Segment Open

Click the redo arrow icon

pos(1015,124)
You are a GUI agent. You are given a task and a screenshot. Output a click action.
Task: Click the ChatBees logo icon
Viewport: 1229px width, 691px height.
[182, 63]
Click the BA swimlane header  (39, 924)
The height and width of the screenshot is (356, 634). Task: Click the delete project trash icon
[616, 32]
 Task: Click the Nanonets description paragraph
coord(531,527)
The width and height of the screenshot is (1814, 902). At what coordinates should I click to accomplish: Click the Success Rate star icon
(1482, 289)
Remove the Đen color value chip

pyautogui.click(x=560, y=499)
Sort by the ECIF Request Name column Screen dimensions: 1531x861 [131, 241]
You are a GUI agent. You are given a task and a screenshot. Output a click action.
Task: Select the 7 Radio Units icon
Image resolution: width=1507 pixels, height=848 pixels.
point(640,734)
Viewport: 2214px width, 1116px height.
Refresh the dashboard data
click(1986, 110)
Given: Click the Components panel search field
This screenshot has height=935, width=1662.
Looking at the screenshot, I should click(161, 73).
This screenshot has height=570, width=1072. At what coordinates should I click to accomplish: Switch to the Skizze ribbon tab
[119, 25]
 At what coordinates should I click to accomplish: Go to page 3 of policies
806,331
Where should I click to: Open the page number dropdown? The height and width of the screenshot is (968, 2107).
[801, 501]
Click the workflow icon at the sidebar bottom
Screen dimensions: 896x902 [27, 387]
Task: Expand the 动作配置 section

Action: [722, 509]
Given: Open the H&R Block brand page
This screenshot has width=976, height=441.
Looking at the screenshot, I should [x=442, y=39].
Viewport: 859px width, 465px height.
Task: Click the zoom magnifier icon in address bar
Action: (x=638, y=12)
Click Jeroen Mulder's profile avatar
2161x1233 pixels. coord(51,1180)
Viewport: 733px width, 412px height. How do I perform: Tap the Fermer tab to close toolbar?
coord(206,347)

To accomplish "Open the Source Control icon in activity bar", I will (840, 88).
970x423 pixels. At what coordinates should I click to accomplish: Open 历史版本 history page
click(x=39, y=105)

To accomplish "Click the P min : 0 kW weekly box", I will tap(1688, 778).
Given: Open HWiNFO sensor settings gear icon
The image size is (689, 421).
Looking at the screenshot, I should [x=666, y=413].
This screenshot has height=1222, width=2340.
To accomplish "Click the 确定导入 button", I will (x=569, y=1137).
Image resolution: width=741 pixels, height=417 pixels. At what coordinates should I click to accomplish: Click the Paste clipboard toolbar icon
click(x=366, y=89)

Segment Closed

> Task item: Type out the entries again, word for word.

> Solved exercise:
Click the redo arrow icon

pos(1015,124)
You are a GUI agent. You are given a task and a screenshot. Output a click action.
Task: Click the ChatBees logo icon
Viewport: 1229px width, 691px height.
[182, 63]
Click the BA swimlane header  (39, 924)
The height and width of the screenshot is (356, 634). Task: Click the delete project trash icon
[616, 32]
 Task: Click the Nanonets description paragraph
coord(531,527)
The width and height of the screenshot is (1814, 902). At what coordinates should I click to accomplish: Click the Success Rate star icon
(1482, 289)
Remove the Đen color value chip

pyautogui.click(x=560, y=499)
Sort by the ECIF Request Name column Screen dimensions: 1531x861 [131, 241]
You are a GUI agent. You are given a task and a screenshot. Output a click action.
Task: Select the 7 Radio Units icon
Image resolution: width=1507 pixels, height=848 pixels.
point(640,734)
Viewport: 2214px width, 1116px height.
Refresh the dashboard data
click(1986, 110)
Given: Click the Components panel search field
This screenshot has height=935, width=1662.
Looking at the screenshot, I should click(161, 73).
This screenshot has height=570, width=1072. At what coordinates should I click to accomplish: Switch to the Skizze ribbon tab
[119, 25]
 At what coordinates should I click to accomplish: Go to page 3 of policies
806,331
Where should I click to: Open the page number dropdown? The height and width of the screenshot is (968, 2107).
[801, 501]
Click the workflow icon at the sidebar bottom
Screen dimensions: 896x902 [27, 387]
Task: Expand the 动作配置 section

Action: [722, 509]
Given: Open the H&R Block brand page
This screenshot has width=976, height=441.
Looking at the screenshot, I should [x=442, y=39].
Viewport: 859px width, 465px height.
Task: Click the zoom magnifier icon in address bar
Action: (x=638, y=12)
Click Jeroen Mulder's profile avatar
2161x1233 pixels. coord(51,1180)
Viewport: 733px width, 412px height. How do I perform: Tap the Fermer tab to close toolbar?
coord(206,347)

To accomplish "Open the Source Control icon in activity bar", I will (840, 88).
970x423 pixels. At what coordinates should I click to accomplish: Open 历史版本 history page
click(x=39, y=105)

To accomplish "Click the P min : 0 kW weekly box", I will tap(1688, 778).
Given: Open HWiNFO sensor settings gear icon
The image size is (689, 421).
Looking at the screenshot, I should [x=666, y=413].
This screenshot has height=1222, width=2340.
To accomplish "Click the 确定导入 button", I will (x=569, y=1137).
Image resolution: width=741 pixels, height=417 pixels. At what coordinates should I click to accomplish: Click the Paste clipboard toolbar icon
click(x=366, y=89)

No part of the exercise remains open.